Dual-encoded magnetization transfer and diffusion imaging and its application to tract-specific microstructure mapping

Abstract

We present a novel dual-encoded magnetization transfer (MT) and diffusion-weighted sequence and demonstrate its potential to resolve distinct properties of white matter fiber tracts at the sub-voxel level. The sequence was designed and optimized for maximal MT ratio (MTR) efficiency. The resulting whole brain 2.6 mm isotropic protocol to measure tract-specific MTR has a scan time under 7 minutes. Ten healthy subjects were scanned twice to assess repeatability. Two different analysis methods were contrasted: a technique to extract tract-specific MTR using Convex Optimization Modeling for Microstructure Informed Tractography (COMMIT), a global optimization technique; and conventional MTR tractometry. The results demonstrate that the tract-specific method can reliably resolve the MT ratios of major white matter fiber pathways and is less affected by partial volume effects than conventional multi-modal tractometry. By reducing the contamination due to partial volume averaging of tracts, dual-encoded MT and diffusion may increase the sensitivity to microstructure alterations of specific tracts due to disease, aging, or learning, as well as lead to weighted structural connectomes with more anatomical specificity.

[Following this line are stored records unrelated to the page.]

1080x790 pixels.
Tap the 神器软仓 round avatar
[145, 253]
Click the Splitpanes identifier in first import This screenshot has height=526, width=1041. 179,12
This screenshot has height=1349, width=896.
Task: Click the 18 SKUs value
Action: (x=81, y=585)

Keywords: connectome; diffusion; dual-encoding; magnetization transfer; microstructure; myelin.

Fig. 1.

Sequence diagram of co-encoded MT-diffusion: A pulsed MT module inserted prior to the diffusion preparation of the 2D-EPI acquisition of each slice. The polarity (+/-), the duration (τ), inter-pulse time gap (Δt), number of pulses, and the flip angle of the MT pulse (FA_MT) can be controlled as well as the duration of the excitation (T_exc) and refocusing pulses (T_ref). The MT preparation is repeated for each slice and each diffusion encoding. The sequence repetition time is given by TR = TR_MT*slices.

Fig. 2.

Processing pipeline: The MT_off data are used to generate the tractogram, which is then used with COMMIT to produce the MIT_on and MT_off connectomes. These connectomes are then combined to get tract-specific MTR values using Eqn 3.

Fig. 3.

Simulated results of MTR efficiency: (A) Number of saturation pulses vs TR_MT (B) Offset frequency vs TR_MT and (C) Saturation pulse durations vs number of saturation pulses. Red circle highlights the optimal protocol and the green, sub-optimal.

Fig. 4.

MTR efficiency (MTR/time) of optimal (TR_MT = 90 ms, red outline) and sub-optimal (TR_MT = 110 ms, green outline) protocols of the b = 0 and of the average over 30 diffusion directions (DiffAVG).

Fig. 5.

Reducing sources of unwanted SAR and MT by avoiding MB and replacing standard fat saturation by using a ratio of pulse lengths for fat suppression. (A) diffusion-weighted image (B) the MTR of the b = 0 images.

Fig. 6.

(A) Percent difference between tract-specific and tractometry MTR for selected bundles (B) Average tract-specific MTR (C) Average tractometry MTR and (D,E) corresponding scan-rescan repeatability across 10 subjects (* denotes significance at p < 0.01; n.s. not significant).

Fig. 7.

Example of tract-specific and tractometry bundle MTR results for one subject. Open arrows highlight the regions where a single fiber population is dominating the voxel (e.g., in (A): the pons (yellow) and CST (red) and (B): the PrCG-Thal connection (orange)), which gives an indication of the non-partial-volumed MTR_dw value along each tract (blue color scale). The overlayed MTR results (hot color scale) for the tract-specific method show better agreement with the underlying scalar map and higher contrast between tracts compared to conventional tractometry.

Fig. 8.

Percent difference between single-fiber voxel MTRdw values and tract-specific MTR and tractometry MTR values, respectively for the pons and bilateral cortico-spinal tracts.